Patients with any presence of small vessel disease had a 2-times greater risk of recurrent ischemic stroke than those without.
New data shows small vessel disease (SVD) is associated with an increased risk of recurrent ischemic stroke (IS) during follow-up for patients treated with anticoagulation for atrial fibrillation (AFib) after ischemic stroke or transient ischemic attack (TIA).
The IS rate during follow-up in patients with any SVD was 2.20 per 100 patient years (95% CI, 1.60–3.02), compared to 0.98 per 100 patient years (95% CI, 0.59–1.62) in patients without SVD.
Senior author David J. Werring, PhD, FRCP, Professor of Clinical Neurology and Honorary Consultant Neurologist, Stroke Research Centre, UCL Institute of Neurology and National Hospital for Neurology and Neurosurgery, University College Hospitals NHS Foundation Trust, and colleagues wrote that “Our data did not demonstrate that baseline SVD is associated with the subtype of recurrent IS.
“However, the absolute rate of recurrent small artery occlusion in patients with baseline SVD was higher than in those without SVD... One possible explanation is that SVD is associated with risk factors for atherosclerosis, which are known predictors of stroke recurrence.”
Werring and colleagues analyzed data from 1419 patients enrolled in CROMIS-2 (Clinical Relevance of Microbleeds in Stroke Study), a prospective multicenter inception cohort study of IS or TIA anticoagulated for AFib.
These patients had a mean age of 75.8 years (standard deviation [SD], 10.4) and were 42.1% female.

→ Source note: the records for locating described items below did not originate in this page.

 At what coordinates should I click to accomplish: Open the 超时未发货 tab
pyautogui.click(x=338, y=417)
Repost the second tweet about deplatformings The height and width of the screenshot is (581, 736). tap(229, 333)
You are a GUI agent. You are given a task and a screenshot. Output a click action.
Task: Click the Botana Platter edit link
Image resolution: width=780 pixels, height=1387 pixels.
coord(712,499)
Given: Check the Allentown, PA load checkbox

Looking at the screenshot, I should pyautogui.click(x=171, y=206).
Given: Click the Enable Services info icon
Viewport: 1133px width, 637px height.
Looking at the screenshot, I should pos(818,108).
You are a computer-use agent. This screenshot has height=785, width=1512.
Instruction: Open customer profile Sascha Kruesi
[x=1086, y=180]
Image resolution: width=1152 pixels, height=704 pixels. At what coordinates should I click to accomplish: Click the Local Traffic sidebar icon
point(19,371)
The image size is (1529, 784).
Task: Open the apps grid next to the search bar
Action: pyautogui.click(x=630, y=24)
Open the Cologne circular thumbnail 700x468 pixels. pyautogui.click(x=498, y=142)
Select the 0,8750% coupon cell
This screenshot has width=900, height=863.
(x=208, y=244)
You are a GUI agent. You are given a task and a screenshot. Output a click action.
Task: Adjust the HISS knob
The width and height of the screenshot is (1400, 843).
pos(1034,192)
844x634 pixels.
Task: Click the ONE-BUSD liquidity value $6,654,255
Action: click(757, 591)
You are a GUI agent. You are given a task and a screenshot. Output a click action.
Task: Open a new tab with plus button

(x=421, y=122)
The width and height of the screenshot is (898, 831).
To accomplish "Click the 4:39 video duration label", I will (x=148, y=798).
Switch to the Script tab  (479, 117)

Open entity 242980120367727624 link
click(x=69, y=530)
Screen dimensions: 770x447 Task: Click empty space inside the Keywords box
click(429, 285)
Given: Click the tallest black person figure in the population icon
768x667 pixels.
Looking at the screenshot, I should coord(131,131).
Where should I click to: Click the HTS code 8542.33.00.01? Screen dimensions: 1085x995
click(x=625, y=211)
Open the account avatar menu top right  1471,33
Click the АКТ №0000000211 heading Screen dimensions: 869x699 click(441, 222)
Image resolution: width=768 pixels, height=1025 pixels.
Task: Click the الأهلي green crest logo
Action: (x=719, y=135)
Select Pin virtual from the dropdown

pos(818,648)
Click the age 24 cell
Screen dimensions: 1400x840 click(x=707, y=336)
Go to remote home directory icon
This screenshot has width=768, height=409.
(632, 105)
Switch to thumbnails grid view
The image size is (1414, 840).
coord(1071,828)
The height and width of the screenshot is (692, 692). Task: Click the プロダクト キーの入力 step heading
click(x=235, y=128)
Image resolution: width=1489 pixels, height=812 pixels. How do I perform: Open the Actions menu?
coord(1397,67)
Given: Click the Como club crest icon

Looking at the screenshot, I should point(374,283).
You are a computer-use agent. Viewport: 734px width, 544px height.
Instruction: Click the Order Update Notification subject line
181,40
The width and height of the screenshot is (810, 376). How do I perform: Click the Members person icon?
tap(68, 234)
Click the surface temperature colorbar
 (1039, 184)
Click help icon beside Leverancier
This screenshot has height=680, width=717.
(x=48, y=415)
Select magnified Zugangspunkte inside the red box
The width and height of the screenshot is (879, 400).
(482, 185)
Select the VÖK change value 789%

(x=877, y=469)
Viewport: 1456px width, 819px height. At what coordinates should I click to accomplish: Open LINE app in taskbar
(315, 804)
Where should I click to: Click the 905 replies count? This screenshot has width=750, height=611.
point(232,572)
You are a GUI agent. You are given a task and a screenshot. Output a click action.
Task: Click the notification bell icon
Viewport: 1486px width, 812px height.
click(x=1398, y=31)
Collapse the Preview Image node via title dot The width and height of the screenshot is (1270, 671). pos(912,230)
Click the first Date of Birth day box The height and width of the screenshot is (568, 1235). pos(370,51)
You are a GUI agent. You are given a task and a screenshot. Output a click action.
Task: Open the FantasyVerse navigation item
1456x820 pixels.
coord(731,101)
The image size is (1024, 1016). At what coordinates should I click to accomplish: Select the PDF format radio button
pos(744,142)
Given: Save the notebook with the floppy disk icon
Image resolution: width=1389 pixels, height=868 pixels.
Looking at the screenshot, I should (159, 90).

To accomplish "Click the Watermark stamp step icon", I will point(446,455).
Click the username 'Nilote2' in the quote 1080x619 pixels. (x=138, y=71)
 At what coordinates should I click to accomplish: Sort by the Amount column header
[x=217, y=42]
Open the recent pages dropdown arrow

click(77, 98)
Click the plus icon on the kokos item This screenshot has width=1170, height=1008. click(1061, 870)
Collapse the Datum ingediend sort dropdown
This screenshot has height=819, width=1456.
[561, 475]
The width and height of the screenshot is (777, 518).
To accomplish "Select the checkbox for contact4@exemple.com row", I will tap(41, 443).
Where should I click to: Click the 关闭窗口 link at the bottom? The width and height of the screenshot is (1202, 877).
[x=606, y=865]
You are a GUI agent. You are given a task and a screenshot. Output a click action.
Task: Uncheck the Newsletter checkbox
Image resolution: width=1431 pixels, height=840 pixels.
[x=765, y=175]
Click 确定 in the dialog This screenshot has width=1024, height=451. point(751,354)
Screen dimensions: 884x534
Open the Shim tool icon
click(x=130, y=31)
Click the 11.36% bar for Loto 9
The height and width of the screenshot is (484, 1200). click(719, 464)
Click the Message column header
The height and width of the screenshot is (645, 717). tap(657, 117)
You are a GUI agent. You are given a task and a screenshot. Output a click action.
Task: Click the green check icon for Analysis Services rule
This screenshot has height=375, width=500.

SVD was present in 768 (54.1%) of patients.
Individual SVD markers were assessed and ≥11 basal ganglia perivascular spaces (BGPVS) were present in 375 (26.4%) patients; ≥11 centrum semiovale perivascular spaces were present in 681 (48%) patients; cerebral microbleeds (CMBs) were present in 298 (21%) patients; lacunes in 295 (20.8%) patients; and moderate to severe white matter hyperintensities (WMH) were present in 283 (19.9%) patients.
Werring and colleagues found that patients that experienced IS during follow-up had a median CHA2DS2-VASc score of 6 (interquartile range [IQR], 5–7) versus patients who did not that had a median score of 5 (IQR, 4–6). Age (HR, 1.04; 95% CI, 1.01–1.07), female sex (HR, 2.01; 95% CI, 1.17–3.48), diabetes (HR, 2.11; 95% CI, 1.16–3.84), and vascular disease (HR, 2.24; 95% CI, 1.26–3.99) were associated with IS during follow-up.
Patients with ≥11 BGPVS were also more likely to experience a recurrent IS independent of SVD score. With ≥11 BGPVS, the IS event rate during follow-up was 2.98 per 100-patient years (95% CI, 1.99–4.44), compared to 1.18 per 100-patient years (95% CI, 0.82–1.70) in patients with ≤11 BGPVS. This association remained significant after adjusting for CHA2DS2-VASc Score but no other SVD markers were significantly associated with recurrent IS risk.
The absolute rate increase associated with SVD presence was 1.22 per 100 patient-years (95% CI, 1.01–1.40). Recurrent IS was more frequent in patients with SVD presence compared with those without SVD presence according to Kaplan-Meier analysis (log-rank test, P = .008). In univariate Cox regression analysis, patients with SVD had a 2.2-times higher risk of IS during follow-up (95% CI, 1.21–4.01; P = .009).
“Preventing recurrent IS in stroke or TIA patients with AFib and SVD requires better management options... Our findings suggest that oral anticoagulation (OAC) is not as effective in patients with AFib who have SVD as it is in those without; this patient group should be a focus for trials of new prevention strategies,” Werring and colleagues concluded.